Une victoire « à la Pyrrhus » pour Prigojine ?
Si elle était confirmée, la prise de Bakhmout permettrait à Moscou d'afficher une victoire après plusieurs revers humiliants. Pour le général Jean-Paul Paloméros, ancien chef d’état-major de l’armée de l’air et ex-commandant de l’Otan, si la prise de Bakhmout venait à être confirmée, la victoire serait avant tout celle du chef des paramilitaires russe de Wagner. Une victoire quelque peu amère, comme il l'explique au micro de Nicolas Feldmann :
« C'est une victoire à la Pyrrhus dans la mesure où ça a coûté beaucoup de morts, en particulier à Wagner. Et ça n'a pas beaucoup de sens côté militaire. Les Russes ne vont pas pouvoir aller plus loin.
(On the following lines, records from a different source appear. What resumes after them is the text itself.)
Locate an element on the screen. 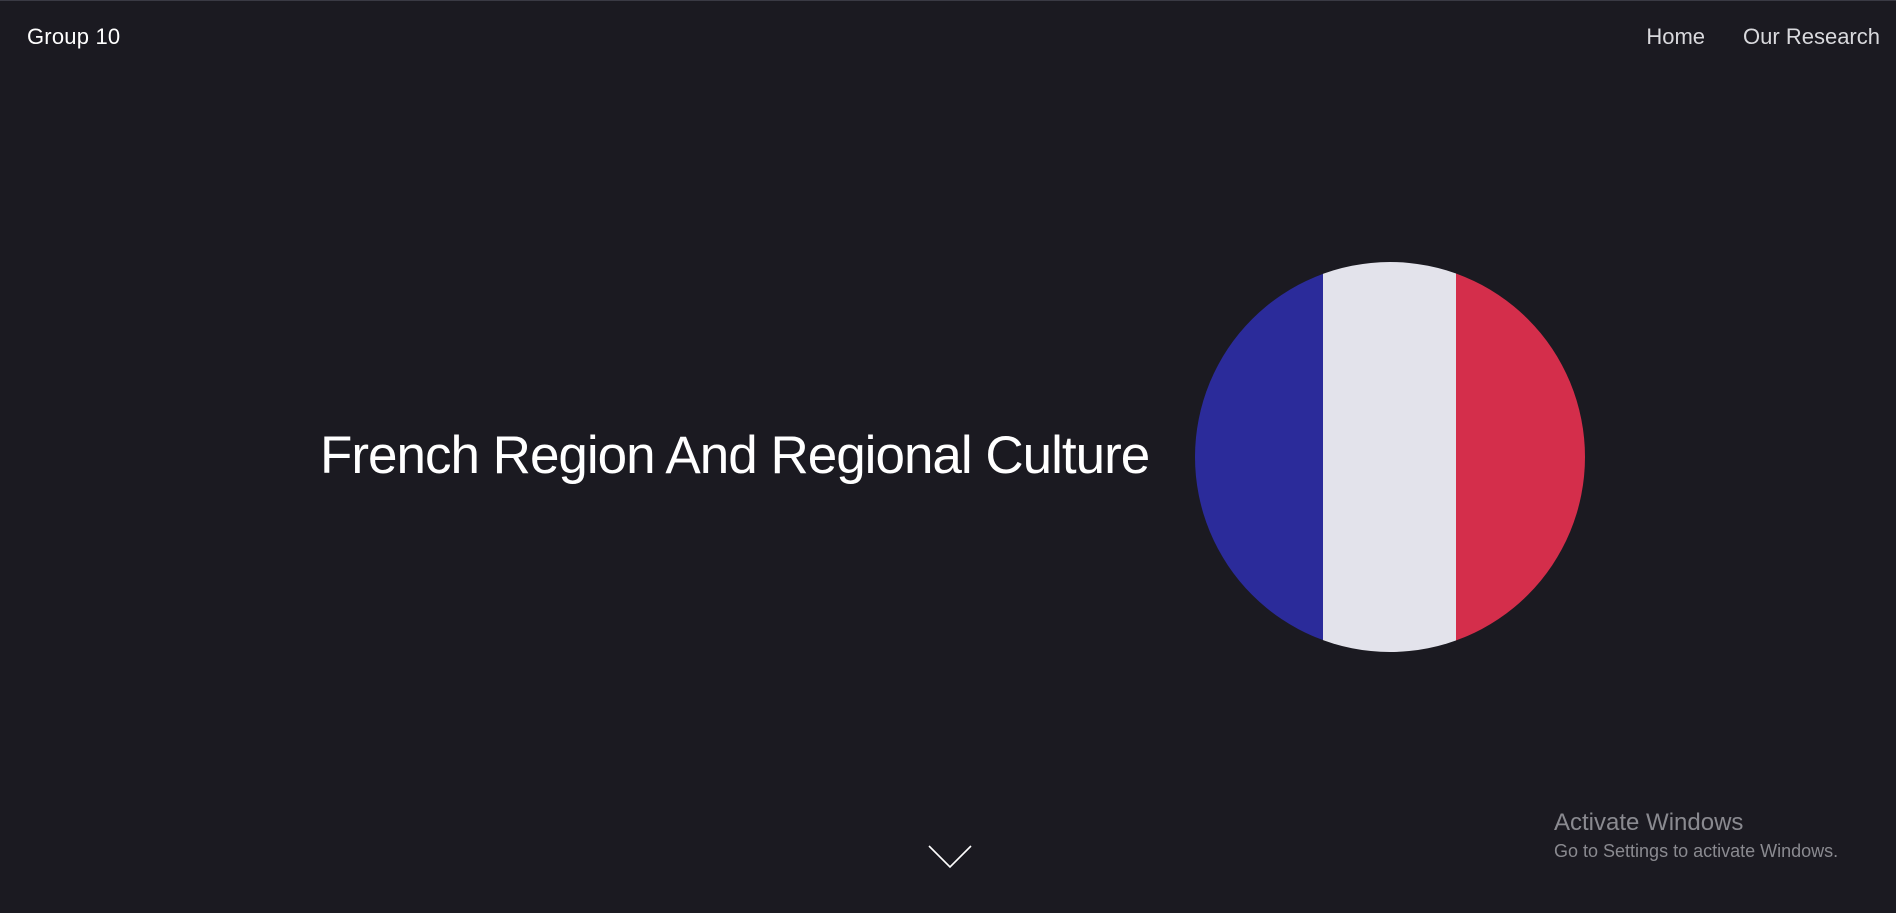 The width and height of the screenshot is (1896, 913). flag-stripe-blue is located at coordinates (1259, 457).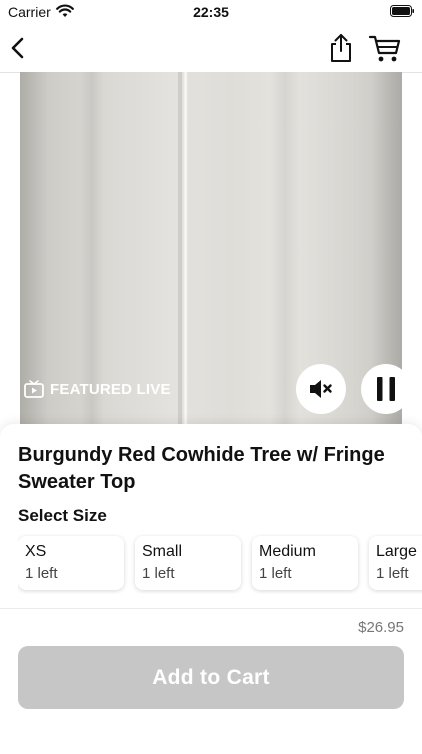 The image size is (422, 754). I want to click on size-name: Large, so click(396, 552).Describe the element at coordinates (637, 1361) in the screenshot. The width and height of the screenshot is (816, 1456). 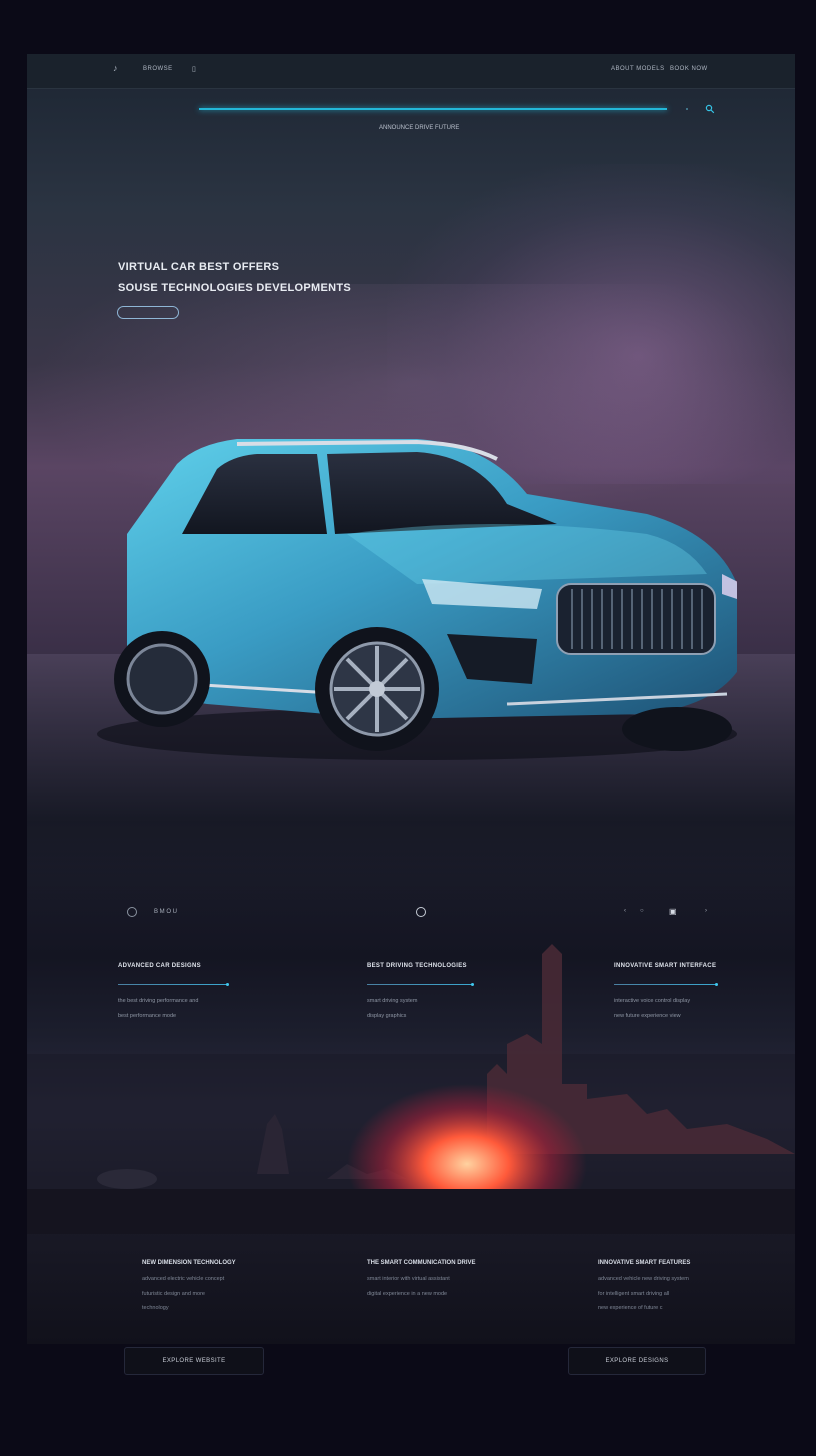
I see `explore-designs-button: EXPLORE DESIGNS` at that location.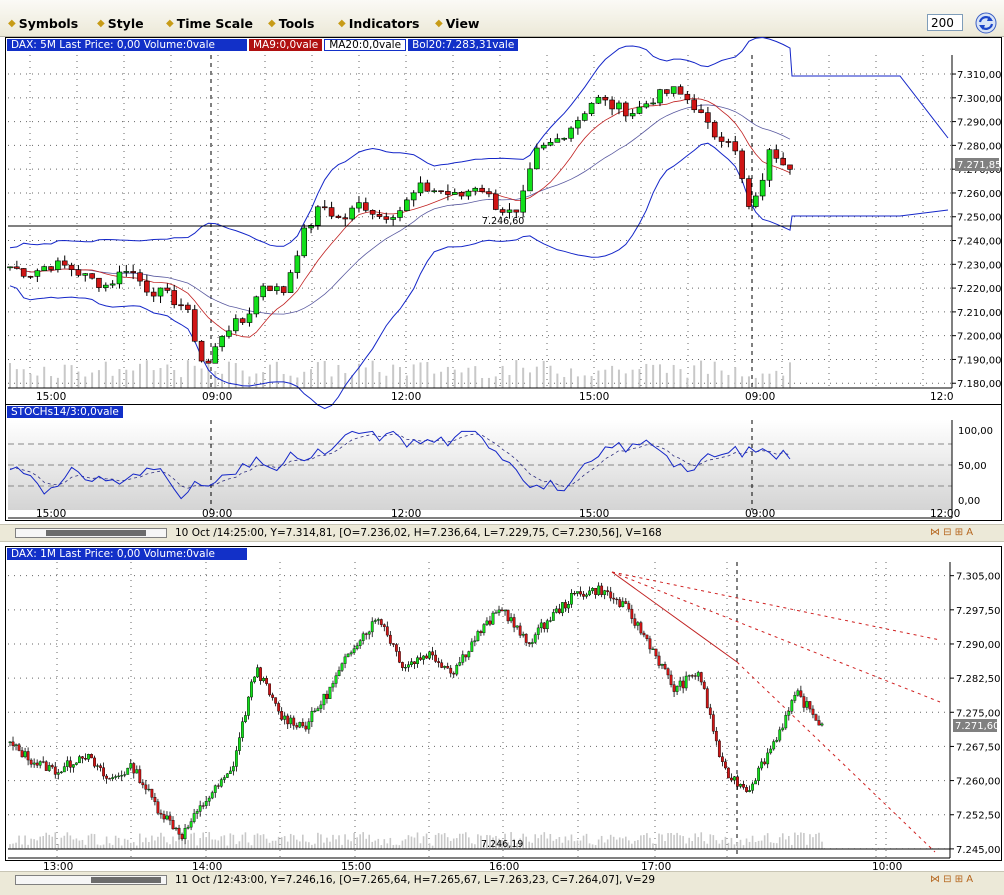 The height and width of the screenshot is (895, 1004). I want to click on y-tick-label: 7.250,00, so click(980, 218).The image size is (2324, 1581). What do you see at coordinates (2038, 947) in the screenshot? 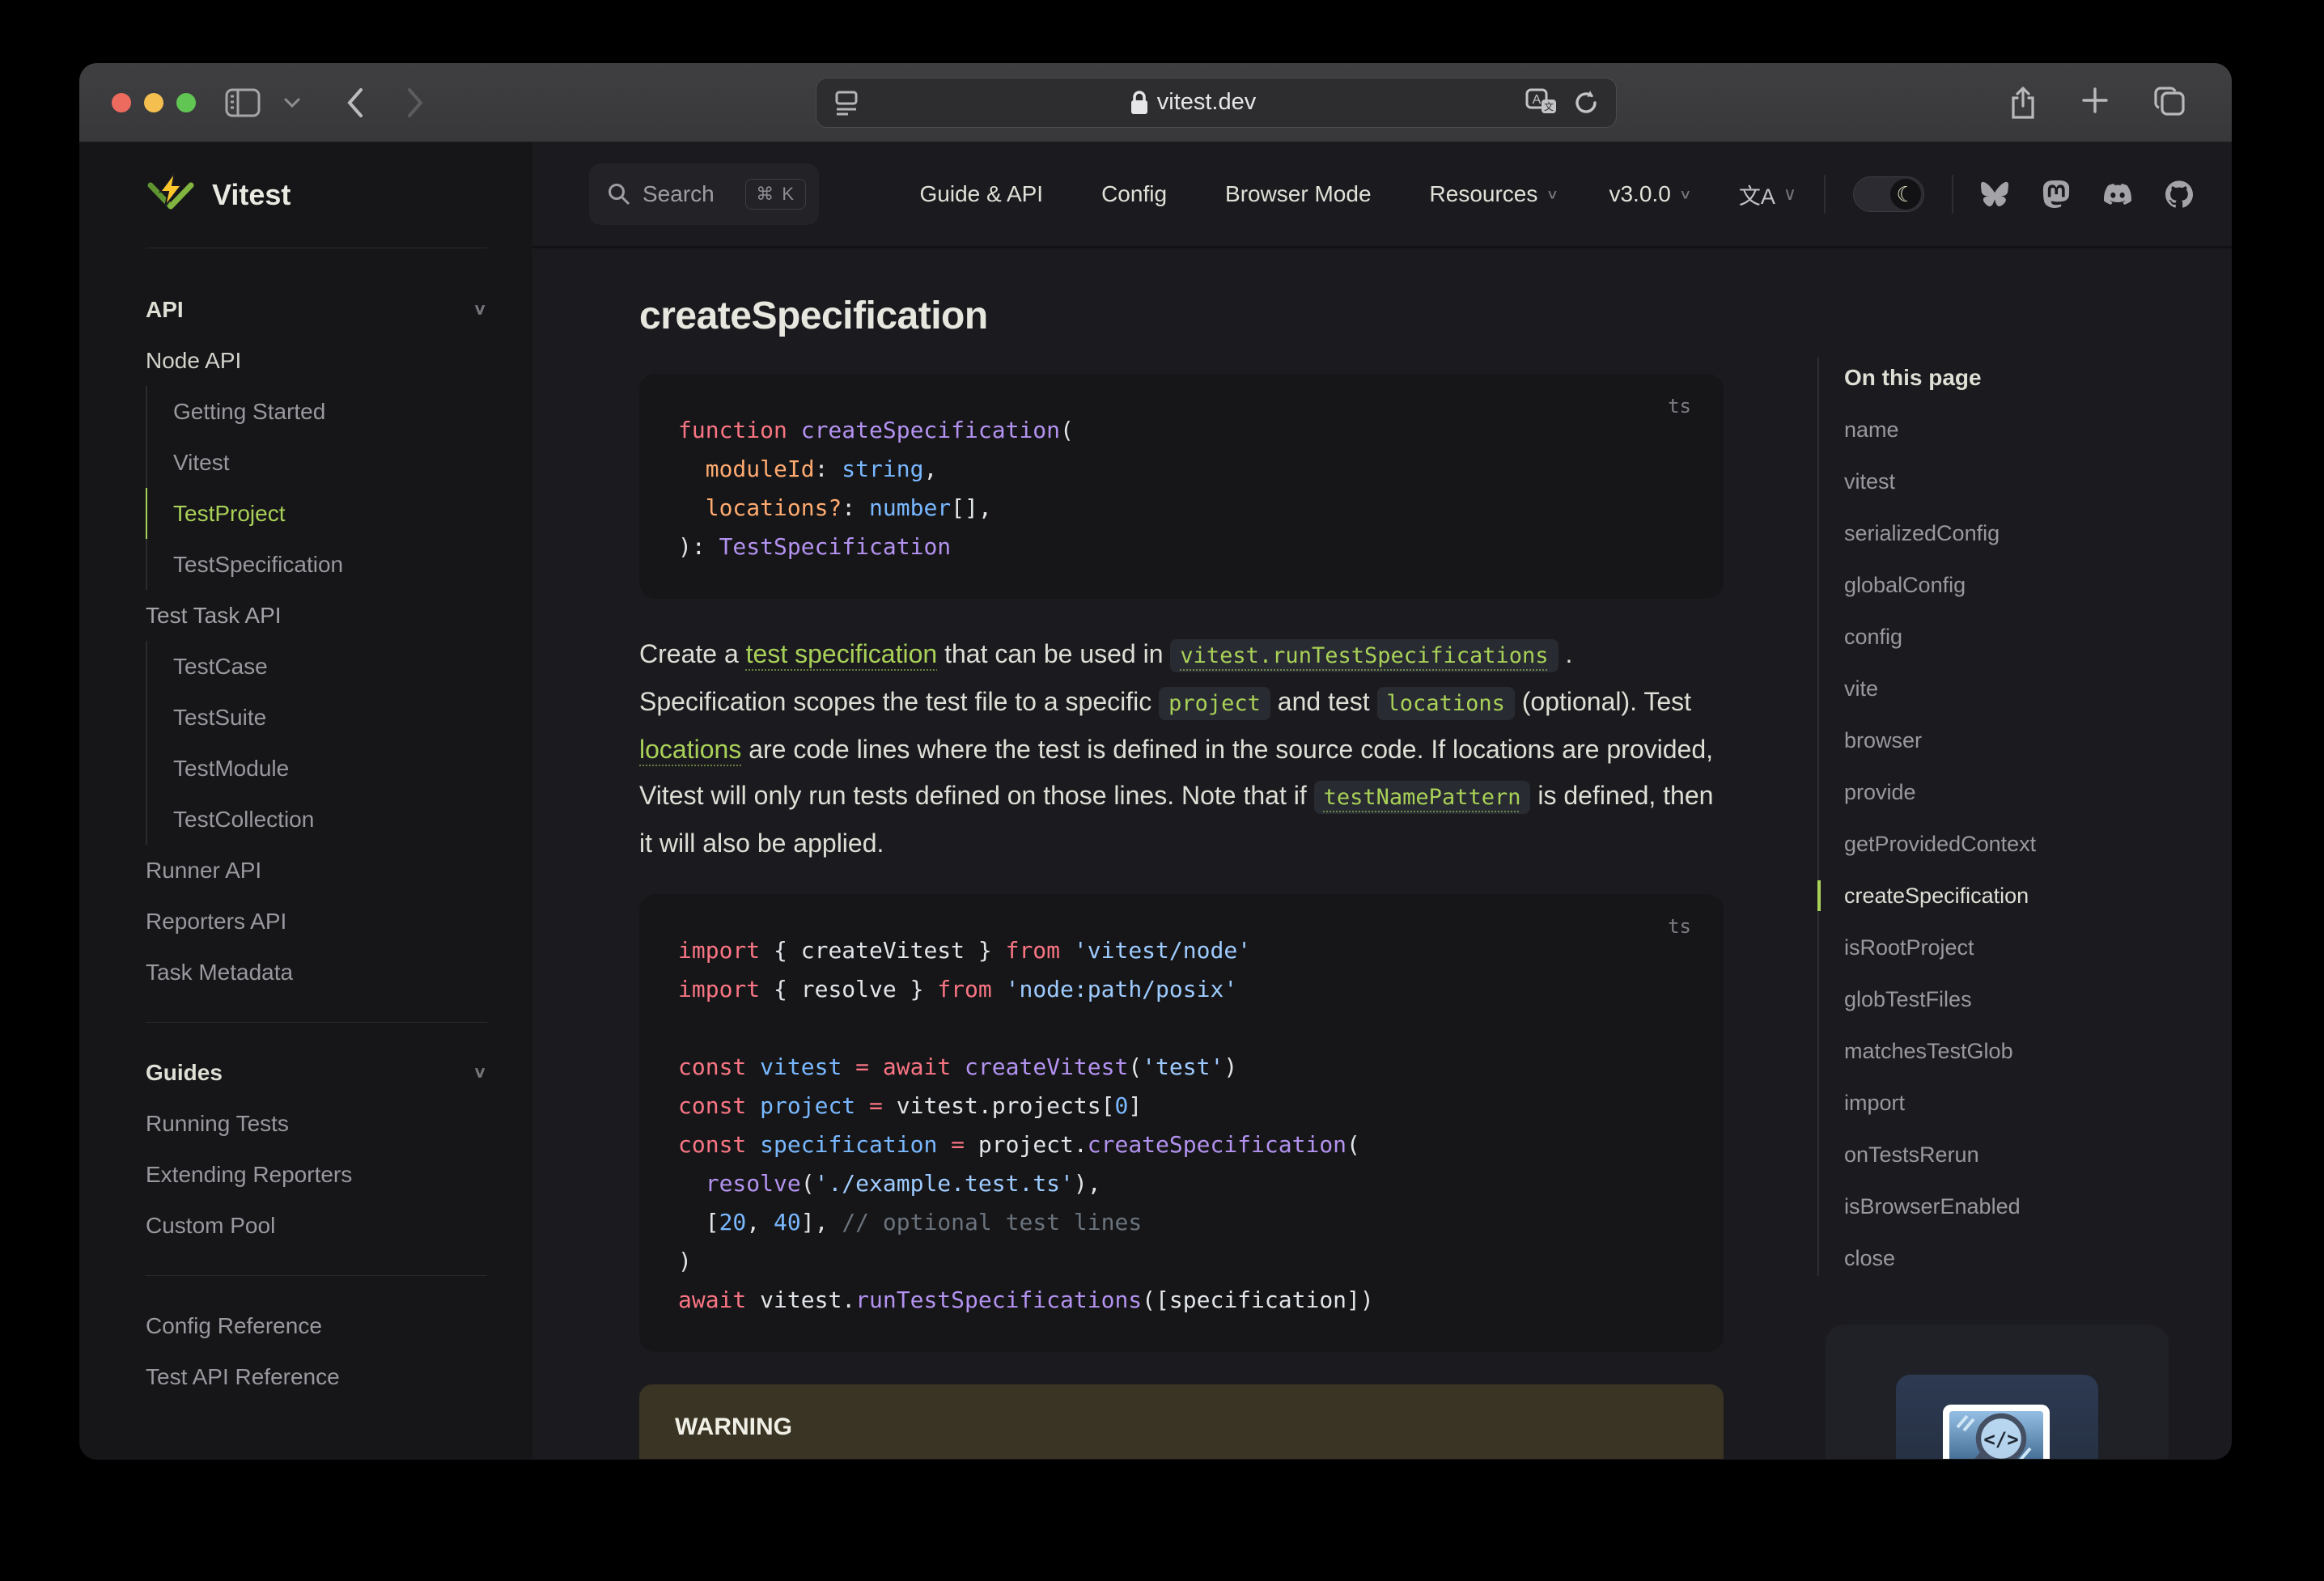
I see `outline-item: isRootProject` at bounding box center [2038, 947].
Il (Prigojine, NDLR) pourra présenter cela comme sa victoire en démontrant qu'il est bien plus efficace que les commandants de l'armée russe, et que Wagner est le fer de lance de la puissance russe. »
La région de Bakhmout est toujours aussi contestée. C'est devenu un enjeu à la fois stratégique et surtout symbolique, chacun voulant réclamer une victoire. (...) Prendre Bakhmout sans prendre les routes et les voies d'accès qui y mènent, ça ne sert à rien.